- Instruction
Copy out the records word for word, starting at the line that contains "Where should I click to: Switch to the Paid" and ending at the line that contains "Looking at the screenshot, I should [1663, 1555].". Include both of those lines.

Entries for locating words and elements:
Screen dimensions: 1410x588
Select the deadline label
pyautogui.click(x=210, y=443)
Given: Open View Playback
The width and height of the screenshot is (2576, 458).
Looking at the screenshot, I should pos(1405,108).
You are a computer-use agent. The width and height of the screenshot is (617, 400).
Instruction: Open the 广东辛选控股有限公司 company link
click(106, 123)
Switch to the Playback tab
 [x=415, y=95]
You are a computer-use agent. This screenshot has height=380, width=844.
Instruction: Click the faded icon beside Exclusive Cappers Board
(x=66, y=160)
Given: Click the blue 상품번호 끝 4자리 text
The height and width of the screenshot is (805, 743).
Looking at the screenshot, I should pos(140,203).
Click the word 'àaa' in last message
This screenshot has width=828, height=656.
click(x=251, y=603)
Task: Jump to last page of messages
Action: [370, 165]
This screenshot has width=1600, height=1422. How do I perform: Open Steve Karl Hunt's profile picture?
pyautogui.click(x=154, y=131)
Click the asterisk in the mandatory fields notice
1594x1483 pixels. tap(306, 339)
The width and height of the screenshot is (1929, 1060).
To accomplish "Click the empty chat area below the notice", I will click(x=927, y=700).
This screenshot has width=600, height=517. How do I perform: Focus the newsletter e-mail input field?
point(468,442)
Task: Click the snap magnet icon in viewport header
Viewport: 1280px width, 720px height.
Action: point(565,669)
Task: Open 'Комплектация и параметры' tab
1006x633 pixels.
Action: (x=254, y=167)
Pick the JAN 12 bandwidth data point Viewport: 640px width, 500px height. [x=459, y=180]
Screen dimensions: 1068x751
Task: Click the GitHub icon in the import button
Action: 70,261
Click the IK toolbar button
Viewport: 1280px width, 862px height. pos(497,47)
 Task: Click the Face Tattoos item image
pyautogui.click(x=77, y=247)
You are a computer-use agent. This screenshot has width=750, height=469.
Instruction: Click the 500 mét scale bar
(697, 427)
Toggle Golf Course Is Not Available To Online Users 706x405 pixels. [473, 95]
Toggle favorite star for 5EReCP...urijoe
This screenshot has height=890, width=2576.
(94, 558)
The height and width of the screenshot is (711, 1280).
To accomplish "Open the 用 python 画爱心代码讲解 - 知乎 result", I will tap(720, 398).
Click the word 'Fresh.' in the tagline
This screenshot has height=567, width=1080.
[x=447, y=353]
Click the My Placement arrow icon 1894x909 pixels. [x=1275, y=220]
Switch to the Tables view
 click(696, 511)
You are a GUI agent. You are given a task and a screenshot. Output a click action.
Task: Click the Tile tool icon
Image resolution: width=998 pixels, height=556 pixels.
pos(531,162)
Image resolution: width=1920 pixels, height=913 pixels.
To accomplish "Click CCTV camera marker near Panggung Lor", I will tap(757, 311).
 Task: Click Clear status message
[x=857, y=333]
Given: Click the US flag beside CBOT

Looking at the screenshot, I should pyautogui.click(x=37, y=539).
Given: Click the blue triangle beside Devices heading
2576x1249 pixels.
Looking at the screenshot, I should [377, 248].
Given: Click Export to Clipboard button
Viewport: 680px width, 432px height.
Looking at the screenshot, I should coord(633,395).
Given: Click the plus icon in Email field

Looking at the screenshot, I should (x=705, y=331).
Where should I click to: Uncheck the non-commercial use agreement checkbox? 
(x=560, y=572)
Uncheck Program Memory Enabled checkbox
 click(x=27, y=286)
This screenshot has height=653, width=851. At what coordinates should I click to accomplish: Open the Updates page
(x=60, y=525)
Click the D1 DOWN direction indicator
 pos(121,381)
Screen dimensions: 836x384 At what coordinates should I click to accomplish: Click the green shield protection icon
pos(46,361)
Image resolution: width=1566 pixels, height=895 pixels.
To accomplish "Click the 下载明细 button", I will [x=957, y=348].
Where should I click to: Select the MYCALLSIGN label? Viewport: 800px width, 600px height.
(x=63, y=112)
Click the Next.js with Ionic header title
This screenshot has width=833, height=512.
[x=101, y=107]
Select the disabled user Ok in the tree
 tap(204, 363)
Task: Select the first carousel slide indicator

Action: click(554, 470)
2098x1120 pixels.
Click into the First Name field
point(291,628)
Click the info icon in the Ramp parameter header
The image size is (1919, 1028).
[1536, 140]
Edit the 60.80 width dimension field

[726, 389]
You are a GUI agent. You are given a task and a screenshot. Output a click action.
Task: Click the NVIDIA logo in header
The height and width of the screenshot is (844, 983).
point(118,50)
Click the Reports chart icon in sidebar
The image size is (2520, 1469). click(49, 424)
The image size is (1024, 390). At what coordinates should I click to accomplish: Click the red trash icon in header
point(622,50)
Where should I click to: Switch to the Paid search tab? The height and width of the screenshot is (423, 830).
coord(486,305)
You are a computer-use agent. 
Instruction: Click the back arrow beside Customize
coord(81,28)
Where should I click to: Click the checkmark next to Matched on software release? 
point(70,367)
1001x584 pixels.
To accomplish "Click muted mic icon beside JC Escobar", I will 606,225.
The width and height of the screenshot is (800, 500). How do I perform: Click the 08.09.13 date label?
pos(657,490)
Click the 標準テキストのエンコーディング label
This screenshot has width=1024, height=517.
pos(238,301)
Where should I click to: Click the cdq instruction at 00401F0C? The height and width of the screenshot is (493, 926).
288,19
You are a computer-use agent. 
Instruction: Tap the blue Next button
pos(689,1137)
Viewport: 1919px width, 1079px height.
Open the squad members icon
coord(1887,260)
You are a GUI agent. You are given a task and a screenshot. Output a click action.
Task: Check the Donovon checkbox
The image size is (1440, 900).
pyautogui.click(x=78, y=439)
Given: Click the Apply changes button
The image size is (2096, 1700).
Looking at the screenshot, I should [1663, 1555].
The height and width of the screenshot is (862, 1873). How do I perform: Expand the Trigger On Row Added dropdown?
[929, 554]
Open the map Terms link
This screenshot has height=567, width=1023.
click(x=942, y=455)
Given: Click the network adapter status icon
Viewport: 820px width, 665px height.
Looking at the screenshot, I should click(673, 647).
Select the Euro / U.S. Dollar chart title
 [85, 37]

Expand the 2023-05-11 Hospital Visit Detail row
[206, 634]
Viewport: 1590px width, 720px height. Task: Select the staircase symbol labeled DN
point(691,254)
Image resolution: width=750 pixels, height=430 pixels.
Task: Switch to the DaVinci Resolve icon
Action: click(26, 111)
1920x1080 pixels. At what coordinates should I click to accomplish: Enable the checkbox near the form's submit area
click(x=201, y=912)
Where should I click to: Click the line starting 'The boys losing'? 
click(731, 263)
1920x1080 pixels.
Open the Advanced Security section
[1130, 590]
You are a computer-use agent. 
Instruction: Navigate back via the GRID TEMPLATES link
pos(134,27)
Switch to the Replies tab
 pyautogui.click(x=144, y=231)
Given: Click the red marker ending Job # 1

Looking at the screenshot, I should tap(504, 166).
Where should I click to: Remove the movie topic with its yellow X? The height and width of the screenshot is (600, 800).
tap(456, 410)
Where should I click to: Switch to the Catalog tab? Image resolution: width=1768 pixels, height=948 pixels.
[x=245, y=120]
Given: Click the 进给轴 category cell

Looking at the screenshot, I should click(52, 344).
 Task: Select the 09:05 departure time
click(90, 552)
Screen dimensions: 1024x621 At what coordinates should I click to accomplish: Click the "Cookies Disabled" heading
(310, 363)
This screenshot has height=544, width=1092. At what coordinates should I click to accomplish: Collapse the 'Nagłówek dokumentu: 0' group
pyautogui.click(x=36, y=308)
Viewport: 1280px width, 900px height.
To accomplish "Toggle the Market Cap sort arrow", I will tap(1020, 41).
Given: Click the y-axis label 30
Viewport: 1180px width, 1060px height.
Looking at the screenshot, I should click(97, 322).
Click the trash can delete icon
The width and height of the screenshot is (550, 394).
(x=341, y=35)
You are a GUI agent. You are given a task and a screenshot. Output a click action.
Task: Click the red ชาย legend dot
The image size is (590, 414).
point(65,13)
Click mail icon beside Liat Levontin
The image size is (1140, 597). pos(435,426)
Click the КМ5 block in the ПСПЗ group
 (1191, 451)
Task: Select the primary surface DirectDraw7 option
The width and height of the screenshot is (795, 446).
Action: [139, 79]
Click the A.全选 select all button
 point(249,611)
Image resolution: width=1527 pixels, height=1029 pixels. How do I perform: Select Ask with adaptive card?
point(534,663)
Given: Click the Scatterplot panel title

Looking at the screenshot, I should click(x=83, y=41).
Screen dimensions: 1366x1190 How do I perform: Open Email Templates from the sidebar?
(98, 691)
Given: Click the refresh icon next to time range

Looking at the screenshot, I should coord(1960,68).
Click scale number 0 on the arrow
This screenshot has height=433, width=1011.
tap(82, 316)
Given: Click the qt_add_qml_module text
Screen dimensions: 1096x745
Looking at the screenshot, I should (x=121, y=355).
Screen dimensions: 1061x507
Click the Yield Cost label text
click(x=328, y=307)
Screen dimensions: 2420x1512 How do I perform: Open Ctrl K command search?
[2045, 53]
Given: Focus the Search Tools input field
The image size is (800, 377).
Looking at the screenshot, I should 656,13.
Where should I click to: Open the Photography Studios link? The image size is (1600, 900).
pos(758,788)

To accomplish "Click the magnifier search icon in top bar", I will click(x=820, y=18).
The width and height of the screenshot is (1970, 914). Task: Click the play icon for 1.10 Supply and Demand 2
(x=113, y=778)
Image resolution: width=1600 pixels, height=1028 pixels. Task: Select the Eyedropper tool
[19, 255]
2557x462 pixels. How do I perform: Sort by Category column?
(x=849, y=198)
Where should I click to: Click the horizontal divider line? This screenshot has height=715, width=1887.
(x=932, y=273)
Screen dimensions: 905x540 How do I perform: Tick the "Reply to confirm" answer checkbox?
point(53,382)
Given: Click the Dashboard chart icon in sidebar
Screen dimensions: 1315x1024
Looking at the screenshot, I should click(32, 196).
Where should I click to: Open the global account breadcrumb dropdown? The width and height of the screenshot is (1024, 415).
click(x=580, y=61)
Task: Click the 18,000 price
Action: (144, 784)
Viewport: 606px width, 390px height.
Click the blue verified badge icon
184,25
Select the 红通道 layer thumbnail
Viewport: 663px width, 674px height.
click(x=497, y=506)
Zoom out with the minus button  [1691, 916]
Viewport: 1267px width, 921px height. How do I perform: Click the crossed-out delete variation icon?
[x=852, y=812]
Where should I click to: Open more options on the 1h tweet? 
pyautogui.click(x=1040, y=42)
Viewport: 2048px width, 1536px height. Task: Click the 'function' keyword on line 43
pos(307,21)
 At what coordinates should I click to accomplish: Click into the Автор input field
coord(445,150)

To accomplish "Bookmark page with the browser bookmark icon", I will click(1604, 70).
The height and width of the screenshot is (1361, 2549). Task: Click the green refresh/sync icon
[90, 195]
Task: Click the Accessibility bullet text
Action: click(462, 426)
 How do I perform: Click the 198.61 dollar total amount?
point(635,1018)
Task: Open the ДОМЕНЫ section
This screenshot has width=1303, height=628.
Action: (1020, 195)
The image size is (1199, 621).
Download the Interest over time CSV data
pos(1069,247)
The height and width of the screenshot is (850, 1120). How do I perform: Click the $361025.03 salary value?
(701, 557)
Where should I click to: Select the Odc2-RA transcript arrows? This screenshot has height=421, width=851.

- Output
Where should I click to: Switch to the Paid search tab? The height and width of the screenshot is (423, 830).
coord(486,305)
You are a computer-use agent. 
Instruction: Click the back arrow beside Customize
coord(81,28)
Where should I click to: Click the checkmark next to Matched on software release? 
point(70,367)
1001x584 pixels.
To accomplish "Click muted mic icon beside JC Escobar", I will 606,225.
The width and height of the screenshot is (800, 500). How do I perform: Click the 08.09.13 date label?
pos(657,490)
Click the 標準テキストのエンコーディング label
This screenshot has width=1024, height=517.
pos(238,301)
Where should I click to: Click the cdq instruction at 00401F0C? The height and width of the screenshot is (493, 926).
288,19
You are a computer-use agent. 
Instruction: Tap the blue Next button
pos(689,1137)
Viewport: 1919px width, 1079px height.
Open the squad members icon
coord(1887,260)
You are a GUI agent. You are given a task and a screenshot. Output a click action.
Task: Check the Donovon checkbox
The image size is (1440, 900).
pyautogui.click(x=78, y=439)
Given: Click the Apply changes button
The image size is (2096, 1700).
Looking at the screenshot, I should [1663, 1555].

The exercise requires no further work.